Value Representation
Why it matters
In a language like C, code is compiled to run natively - values are just blocks of memory, and at runtime there is no type information.
A register could hold an integer, or a pointer, or a boolean, but to the program they’re all just bits.
This differs from how a language like Java, Python, or Gab work. These dynamic languages also carry type information about values through runtime, and use it for garbage collection, reflection, and detecting type errors.
Don’t get mad at me for calling Java dynamic. You know it is.
At the runtime-level, dynamic languages need a type which can represent any value in a program. A simple (dare I say naive) way of implementing this is with a tagged union.
struct value {
/* A 'tag' to keep track of which kind of data is in 'val' */
enum value_type t;
union {
/* Numeric value */
double floating;
/* A boolean */
bool boolean;
/* A pointer to a larger object on the heap */
void* pointer;
} val;
};This works well! We can now pass around this small struct in our interpreter. Just to help you visualize, here is what a simple add instruction might look like.

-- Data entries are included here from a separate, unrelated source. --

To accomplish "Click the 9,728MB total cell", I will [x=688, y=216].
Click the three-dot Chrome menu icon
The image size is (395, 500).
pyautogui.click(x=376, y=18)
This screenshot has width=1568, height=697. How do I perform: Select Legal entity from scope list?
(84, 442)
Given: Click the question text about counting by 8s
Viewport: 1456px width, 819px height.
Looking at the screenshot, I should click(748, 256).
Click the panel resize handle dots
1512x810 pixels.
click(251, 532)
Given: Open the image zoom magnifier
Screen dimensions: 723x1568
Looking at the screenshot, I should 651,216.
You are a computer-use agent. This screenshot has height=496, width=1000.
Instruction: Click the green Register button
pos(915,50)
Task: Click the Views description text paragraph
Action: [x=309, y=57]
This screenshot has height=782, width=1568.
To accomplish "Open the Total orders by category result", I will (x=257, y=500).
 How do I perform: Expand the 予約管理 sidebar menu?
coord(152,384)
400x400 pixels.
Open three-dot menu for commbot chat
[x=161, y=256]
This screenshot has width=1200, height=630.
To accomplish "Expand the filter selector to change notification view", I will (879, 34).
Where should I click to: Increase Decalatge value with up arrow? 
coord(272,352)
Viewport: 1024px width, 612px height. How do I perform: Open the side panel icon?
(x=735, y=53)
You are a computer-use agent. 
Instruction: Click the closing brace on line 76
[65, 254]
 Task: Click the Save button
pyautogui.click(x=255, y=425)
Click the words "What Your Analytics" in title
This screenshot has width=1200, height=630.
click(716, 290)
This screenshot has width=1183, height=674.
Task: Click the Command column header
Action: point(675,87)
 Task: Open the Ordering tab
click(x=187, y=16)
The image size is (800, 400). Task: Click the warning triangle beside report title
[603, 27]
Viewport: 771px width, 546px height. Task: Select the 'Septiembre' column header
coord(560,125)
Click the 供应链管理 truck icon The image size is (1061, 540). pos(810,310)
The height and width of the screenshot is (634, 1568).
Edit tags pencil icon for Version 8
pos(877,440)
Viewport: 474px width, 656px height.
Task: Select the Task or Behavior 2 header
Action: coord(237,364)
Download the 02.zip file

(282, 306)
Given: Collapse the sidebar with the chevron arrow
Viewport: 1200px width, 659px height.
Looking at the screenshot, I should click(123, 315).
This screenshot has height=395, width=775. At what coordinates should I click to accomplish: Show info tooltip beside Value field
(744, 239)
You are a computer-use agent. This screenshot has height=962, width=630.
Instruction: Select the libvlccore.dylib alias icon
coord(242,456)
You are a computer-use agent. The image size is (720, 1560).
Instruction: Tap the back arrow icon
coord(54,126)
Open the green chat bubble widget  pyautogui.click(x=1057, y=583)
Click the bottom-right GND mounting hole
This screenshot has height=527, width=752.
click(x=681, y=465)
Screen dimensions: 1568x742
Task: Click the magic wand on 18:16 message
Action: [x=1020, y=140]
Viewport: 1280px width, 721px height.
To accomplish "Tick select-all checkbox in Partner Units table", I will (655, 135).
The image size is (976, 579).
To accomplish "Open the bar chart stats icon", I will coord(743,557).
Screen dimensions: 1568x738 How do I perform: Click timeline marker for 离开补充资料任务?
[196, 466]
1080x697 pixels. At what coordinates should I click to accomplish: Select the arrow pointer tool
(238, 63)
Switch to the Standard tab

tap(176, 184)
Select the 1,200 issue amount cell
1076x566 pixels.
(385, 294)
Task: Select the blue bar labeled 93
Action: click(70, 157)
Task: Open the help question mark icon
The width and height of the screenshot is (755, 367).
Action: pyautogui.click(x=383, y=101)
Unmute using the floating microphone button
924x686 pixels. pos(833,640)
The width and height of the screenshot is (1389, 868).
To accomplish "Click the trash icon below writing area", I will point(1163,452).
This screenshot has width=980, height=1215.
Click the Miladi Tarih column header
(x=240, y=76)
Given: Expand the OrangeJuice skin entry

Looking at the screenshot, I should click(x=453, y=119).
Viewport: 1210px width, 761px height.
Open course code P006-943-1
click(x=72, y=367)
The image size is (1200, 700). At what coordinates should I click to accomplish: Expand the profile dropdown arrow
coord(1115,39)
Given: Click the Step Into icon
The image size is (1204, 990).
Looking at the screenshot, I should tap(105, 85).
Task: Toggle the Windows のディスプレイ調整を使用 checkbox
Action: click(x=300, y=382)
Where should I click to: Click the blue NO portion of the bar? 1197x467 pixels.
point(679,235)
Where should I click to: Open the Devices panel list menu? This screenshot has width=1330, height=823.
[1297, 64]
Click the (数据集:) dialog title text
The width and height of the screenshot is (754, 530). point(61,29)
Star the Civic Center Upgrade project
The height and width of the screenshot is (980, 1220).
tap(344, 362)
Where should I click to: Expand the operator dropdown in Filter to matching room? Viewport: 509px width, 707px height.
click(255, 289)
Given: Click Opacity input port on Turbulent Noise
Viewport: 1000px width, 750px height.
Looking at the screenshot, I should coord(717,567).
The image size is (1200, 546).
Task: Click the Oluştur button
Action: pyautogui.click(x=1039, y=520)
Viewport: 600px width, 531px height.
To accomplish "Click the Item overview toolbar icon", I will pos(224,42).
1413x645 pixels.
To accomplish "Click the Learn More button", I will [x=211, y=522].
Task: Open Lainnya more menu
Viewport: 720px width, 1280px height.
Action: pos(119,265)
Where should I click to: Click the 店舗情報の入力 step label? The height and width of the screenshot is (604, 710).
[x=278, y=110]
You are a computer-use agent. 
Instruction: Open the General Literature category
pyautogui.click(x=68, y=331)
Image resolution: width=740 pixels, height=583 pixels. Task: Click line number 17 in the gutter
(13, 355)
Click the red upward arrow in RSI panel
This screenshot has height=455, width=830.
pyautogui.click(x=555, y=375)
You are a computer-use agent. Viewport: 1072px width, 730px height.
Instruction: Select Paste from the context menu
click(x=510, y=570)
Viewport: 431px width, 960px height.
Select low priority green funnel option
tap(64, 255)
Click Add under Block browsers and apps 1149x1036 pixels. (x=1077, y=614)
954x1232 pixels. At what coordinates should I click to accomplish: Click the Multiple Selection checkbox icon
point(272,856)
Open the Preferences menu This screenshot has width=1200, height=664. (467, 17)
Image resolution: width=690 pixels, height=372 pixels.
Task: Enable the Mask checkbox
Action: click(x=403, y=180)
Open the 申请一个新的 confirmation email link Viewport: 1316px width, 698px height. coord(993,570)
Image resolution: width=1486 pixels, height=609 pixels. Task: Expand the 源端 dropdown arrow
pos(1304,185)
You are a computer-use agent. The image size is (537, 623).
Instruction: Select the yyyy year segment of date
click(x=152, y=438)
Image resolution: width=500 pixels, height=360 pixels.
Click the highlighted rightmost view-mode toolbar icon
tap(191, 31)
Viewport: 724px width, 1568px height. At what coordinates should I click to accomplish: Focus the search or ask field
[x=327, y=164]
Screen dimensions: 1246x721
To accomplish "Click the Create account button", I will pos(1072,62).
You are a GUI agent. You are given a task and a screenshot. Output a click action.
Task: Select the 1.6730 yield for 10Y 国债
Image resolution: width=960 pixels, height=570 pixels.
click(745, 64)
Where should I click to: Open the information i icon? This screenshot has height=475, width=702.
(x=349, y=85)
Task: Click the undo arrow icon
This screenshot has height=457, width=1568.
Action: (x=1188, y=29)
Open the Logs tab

struct value add_implementation(struct interpreter* i, struct value lhs, struct value rhs) {
/* We have a type error, throw an error in our interpreter */
if (lhs.type != TYPE_NUMBER || rhs.type != TYPE_NUMBER)
return throw_error(i);
/* Create a new value with the result of the addition */
return (struct value) {
.t = TYPE_NUMBER,
.val.floating = lhs.val.floating + rhs.val.floating,
};
}Alright! We’ve seen how these values can be used in our c-interpreter, and it all works nicely. What are the problems with this approach? To understand that, we need to dive a little bit deeper into how our c-interpreter actually works.
Native programs have two types of memory - a stack and a heap. The same is true in the managed runtimes of Java, Python, and Gab. The interpreters (or virtual machines - VMs, as I’ll probably say from now on) have an internal stack, which keep track of local variables, scopes, and function calls.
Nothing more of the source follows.